DESCRIPTION OF THE TASK -
Output all entries verbatim.

DATA RECORDS -
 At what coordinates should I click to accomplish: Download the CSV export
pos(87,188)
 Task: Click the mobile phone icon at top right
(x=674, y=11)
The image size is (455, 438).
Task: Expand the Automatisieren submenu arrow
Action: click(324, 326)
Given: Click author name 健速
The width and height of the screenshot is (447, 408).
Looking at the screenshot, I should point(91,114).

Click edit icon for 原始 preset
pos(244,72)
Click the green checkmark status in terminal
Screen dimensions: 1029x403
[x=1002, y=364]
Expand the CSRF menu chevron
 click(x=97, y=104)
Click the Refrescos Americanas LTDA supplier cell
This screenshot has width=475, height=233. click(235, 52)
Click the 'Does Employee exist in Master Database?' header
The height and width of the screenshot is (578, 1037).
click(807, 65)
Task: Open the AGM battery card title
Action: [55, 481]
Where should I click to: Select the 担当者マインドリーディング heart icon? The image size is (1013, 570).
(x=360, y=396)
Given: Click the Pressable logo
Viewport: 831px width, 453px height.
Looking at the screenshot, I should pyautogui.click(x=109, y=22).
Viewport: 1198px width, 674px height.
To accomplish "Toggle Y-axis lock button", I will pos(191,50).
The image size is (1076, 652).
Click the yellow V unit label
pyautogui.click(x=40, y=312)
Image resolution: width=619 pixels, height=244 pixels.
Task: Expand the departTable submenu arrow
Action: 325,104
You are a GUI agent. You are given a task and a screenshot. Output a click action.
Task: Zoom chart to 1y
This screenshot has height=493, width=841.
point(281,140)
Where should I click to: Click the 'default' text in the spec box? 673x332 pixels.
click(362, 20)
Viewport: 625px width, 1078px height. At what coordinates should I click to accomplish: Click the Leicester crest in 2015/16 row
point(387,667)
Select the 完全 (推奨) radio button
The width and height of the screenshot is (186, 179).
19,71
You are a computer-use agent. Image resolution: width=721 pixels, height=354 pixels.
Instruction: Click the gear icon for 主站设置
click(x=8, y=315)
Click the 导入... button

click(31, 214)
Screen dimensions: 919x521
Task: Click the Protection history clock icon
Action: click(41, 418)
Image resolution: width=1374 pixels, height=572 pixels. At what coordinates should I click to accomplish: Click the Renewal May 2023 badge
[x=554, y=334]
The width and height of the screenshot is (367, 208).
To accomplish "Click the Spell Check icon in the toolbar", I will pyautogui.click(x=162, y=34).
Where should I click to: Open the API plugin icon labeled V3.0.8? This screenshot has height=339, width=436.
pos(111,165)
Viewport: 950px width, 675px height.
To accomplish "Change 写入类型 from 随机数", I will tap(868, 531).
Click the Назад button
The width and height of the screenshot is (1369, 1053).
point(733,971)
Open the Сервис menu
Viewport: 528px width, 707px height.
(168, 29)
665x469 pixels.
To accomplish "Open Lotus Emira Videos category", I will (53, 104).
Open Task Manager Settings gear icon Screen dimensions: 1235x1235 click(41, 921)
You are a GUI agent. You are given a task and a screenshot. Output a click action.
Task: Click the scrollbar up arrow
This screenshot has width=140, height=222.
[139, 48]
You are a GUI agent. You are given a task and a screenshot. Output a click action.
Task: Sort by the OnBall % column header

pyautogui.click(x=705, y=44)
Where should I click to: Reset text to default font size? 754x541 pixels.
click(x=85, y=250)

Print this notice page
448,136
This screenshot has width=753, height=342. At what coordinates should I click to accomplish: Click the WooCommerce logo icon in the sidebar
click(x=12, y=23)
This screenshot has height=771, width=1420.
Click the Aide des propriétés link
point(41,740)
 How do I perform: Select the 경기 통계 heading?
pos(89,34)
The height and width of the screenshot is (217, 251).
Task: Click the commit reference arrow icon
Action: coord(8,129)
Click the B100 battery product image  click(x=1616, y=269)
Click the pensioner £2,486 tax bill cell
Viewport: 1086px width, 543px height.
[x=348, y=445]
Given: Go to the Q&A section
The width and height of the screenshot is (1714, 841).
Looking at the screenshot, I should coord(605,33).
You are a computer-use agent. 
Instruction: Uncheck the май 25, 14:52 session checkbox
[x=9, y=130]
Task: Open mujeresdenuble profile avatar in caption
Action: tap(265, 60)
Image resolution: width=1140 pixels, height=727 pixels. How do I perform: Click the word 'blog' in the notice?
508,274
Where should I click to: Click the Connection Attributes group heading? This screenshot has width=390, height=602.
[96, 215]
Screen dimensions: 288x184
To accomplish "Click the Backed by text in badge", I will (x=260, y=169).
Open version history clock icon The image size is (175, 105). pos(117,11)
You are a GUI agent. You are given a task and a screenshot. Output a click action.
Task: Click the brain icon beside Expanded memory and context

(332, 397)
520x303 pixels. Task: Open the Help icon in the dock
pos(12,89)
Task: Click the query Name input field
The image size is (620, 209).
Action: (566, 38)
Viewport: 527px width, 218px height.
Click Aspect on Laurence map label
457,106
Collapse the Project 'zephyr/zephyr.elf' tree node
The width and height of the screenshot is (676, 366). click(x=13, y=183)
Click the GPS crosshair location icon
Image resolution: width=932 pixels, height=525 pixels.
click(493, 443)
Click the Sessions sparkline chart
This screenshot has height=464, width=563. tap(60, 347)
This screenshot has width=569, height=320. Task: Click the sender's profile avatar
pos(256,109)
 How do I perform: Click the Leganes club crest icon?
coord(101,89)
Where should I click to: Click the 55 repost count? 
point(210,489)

SOLUTION BELOW -
 At what coordinates should I click to accomplish: Download the CSV export
pos(87,188)
 Task: Click the mobile phone icon at top right
(x=674, y=11)
The image size is (455, 438).
Task: Expand the Automatisieren submenu arrow
Action: click(324, 326)
Given: Click author name 健速
The width and height of the screenshot is (447, 408).
Looking at the screenshot, I should point(91,114).

Click edit icon for 原始 preset
pos(244,72)
Click the green checkmark status in terminal
Screen dimensions: 1029x403
[x=1002, y=364]
Expand the CSRF menu chevron
 click(x=97, y=104)
Click the Refrescos Americanas LTDA supplier cell
This screenshot has width=475, height=233. click(235, 52)
Click the 'Does Employee exist in Master Database?' header
The height and width of the screenshot is (578, 1037).
click(807, 65)
Task: Open the AGM battery card title
Action: [55, 481]
Where should I click to: Select the 担当者マインドリーディング heart icon? The image size is (1013, 570).
(x=360, y=396)
Given: Click the Pressable logo
Viewport: 831px width, 453px height.
Looking at the screenshot, I should pyautogui.click(x=109, y=22).
Viewport: 1198px width, 674px height.
To accomplish "Toggle Y-axis lock button", I will pos(191,50).
The image size is (1076, 652).
Click the yellow V unit label
pyautogui.click(x=40, y=312)
Image resolution: width=619 pixels, height=244 pixels.
Task: Expand the departTable submenu arrow
Action: 325,104
You are a GUI agent. You are given a task and a screenshot. Output a click action.
Task: Zoom chart to 1y
This screenshot has height=493, width=841.
point(281,140)
Where should I click to: Click the 'default' text in the spec box? 673x332 pixels.
click(362, 20)
Viewport: 625px width, 1078px height. At what coordinates should I click to accomplish: Click the Leicester crest in 2015/16 row
point(387,667)
Select the 完全 (推奨) radio button
The width and height of the screenshot is (186, 179).
19,71
You are a computer-use agent. Image resolution: width=721 pixels, height=354 pixels.
Instruction: Click the gear icon for 主站设置
click(x=8, y=315)
Click the 导入... button

click(31, 214)
Screen dimensions: 919x521
Task: Click the Protection history clock icon
Action: click(41, 418)
Image resolution: width=1374 pixels, height=572 pixels. At what coordinates should I click to accomplish: Click the Renewal May 2023 badge
[x=554, y=334]
The width and height of the screenshot is (367, 208).
To accomplish "Click the Spell Check icon in the toolbar", I will pyautogui.click(x=162, y=34).
Where should I click to: Open the API plugin icon labeled V3.0.8? This screenshot has height=339, width=436.
pos(111,165)
Viewport: 950px width, 675px height.
To accomplish "Change 写入类型 from 随机数", I will tap(868, 531).
Click the Назад button
The width and height of the screenshot is (1369, 1053).
point(733,971)
Open the Сервис menu
Viewport: 528px width, 707px height.
(168, 29)
665x469 pixels.
To accomplish "Open Lotus Emira Videos category", I will (53, 104).
Open Task Manager Settings gear icon Screen dimensions: 1235x1235 click(41, 921)
You are a GUI agent. You are given a task and a screenshot. Output a click action.
Task: Click the scrollbar up arrow
This screenshot has width=140, height=222.
[139, 48]
You are a GUI agent. You are given a task and a screenshot. Output a click action.
Task: Sort by the OnBall % column header

pyautogui.click(x=705, y=44)
Where should I click to: Reset text to default font size? 754x541 pixels.
click(x=85, y=250)

Print this notice page
448,136
This screenshot has width=753, height=342. At what coordinates should I click to accomplish: Click the WooCommerce logo icon in the sidebar
click(x=12, y=23)
This screenshot has height=771, width=1420.
Click the Aide des propriétés link
point(41,740)
 How do I perform: Select the 경기 통계 heading?
pos(89,34)
The height and width of the screenshot is (217, 251).
Task: Click the commit reference arrow icon
Action: coord(8,129)
Click the B100 battery product image  click(x=1616, y=269)
Click the pensioner £2,486 tax bill cell
Viewport: 1086px width, 543px height.
[x=348, y=445]
Given: Go to the Q&A section
The width and height of the screenshot is (1714, 841).
Looking at the screenshot, I should coord(605,33).
You are a computer-use agent. 
Instruction: Uncheck the май 25, 14:52 session checkbox
[x=9, y=130]
Task: Open mujeresdenuble profile avatar in caption
Action: tap(265, 60)
Image resolution: width=1140 pixels, height=727 pixels. How do I perform: Click the word 'blog' in the notice?
508,274
Where should I click to: Click the Connection Attributes group heading? This screenshot has width=390, height=602.
[96, 215]
Screen dimensions: 288x184
To accomplish "Click the Backed by text in badge", I will (x=260, y=169).
Open version history clock icon The image size is (175, 105). pos(117,11)
You are a GUI agent. You are given a task and a screenshot. Output a click action.
Task: Click the brain icon beside Expanded memory and context

(332, 397)
520x303 pixels. Task: Open the Help icon in the dock
pos(12,89)
Task: Click the query Name input field
The image size is (620, 209).
Action: (566, 38)
Viewport: 527px width, 218px height.
Click Aspect on Laurence map label
457,106
Collapse the Project 'zephyr/zephyr.elf' tree node
The width and height of the screenshot is (676, 366). click(x=13, y=183)
Click the GPS crosshair location icon
Image resolution: width=932 pixels, height=525 pixels.
click(493, 443)
Click the Sessions sparkline chart
This screenshot has height=464, width=563. tap(60, 347)
This screenshot has width=569, height=320. Task: Click the sender's profile avatar
pos(256,109)
 How do I perform: Click the Leganes club crest icon?
coord(101,89)
Where should I click to: Click the 55 repost count? 
point(210,489)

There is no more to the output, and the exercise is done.